● **Work to be completed**
State, as one number, how many lines in these records hold "column".

● **Information given**

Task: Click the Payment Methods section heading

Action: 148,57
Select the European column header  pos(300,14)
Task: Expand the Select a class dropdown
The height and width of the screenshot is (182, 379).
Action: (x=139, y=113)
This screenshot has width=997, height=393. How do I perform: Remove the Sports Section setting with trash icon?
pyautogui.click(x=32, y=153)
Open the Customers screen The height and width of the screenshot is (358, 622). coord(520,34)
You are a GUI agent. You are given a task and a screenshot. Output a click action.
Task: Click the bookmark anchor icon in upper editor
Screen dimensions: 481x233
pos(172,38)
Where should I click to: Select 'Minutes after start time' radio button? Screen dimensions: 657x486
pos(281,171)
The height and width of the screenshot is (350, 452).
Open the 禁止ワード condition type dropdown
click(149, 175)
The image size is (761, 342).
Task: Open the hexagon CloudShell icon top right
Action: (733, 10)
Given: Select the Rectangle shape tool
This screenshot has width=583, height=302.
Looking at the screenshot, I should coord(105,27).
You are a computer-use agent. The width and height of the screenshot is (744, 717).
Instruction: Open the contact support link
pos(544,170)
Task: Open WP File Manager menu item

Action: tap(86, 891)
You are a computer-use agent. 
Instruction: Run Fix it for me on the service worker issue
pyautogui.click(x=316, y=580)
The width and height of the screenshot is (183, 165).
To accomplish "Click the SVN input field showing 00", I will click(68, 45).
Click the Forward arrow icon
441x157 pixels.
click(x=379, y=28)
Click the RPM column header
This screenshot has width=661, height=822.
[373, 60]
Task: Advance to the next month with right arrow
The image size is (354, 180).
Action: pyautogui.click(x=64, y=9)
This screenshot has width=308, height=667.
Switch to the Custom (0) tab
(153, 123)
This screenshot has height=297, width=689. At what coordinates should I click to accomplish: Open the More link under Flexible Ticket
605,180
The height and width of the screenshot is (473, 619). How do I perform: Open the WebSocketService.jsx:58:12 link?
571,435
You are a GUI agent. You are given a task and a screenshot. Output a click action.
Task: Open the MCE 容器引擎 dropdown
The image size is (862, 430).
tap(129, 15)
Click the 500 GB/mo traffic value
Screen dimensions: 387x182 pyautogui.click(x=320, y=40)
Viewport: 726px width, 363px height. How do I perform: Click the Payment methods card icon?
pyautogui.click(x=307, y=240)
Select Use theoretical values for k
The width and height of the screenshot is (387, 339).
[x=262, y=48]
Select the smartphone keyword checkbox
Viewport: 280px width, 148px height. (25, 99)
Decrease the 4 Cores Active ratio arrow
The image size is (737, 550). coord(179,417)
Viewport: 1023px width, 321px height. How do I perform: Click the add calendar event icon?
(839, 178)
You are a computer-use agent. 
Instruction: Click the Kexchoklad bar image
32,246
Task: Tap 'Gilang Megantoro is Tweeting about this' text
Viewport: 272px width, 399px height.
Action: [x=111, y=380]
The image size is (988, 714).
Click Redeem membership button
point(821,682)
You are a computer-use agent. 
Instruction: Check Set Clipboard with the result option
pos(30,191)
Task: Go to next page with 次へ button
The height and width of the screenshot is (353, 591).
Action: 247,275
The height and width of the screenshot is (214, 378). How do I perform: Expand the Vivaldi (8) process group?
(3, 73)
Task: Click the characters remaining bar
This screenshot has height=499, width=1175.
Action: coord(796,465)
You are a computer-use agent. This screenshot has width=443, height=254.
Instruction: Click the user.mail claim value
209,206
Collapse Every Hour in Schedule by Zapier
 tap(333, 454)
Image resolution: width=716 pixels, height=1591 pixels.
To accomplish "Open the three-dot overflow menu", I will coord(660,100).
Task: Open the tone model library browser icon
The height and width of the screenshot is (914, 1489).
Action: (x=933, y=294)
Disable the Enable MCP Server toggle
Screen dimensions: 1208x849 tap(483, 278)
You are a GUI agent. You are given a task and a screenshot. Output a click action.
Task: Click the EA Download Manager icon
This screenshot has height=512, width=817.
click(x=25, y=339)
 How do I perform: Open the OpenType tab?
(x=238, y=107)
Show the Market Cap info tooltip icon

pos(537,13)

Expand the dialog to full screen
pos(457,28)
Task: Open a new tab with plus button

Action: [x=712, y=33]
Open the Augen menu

● **Task response**
2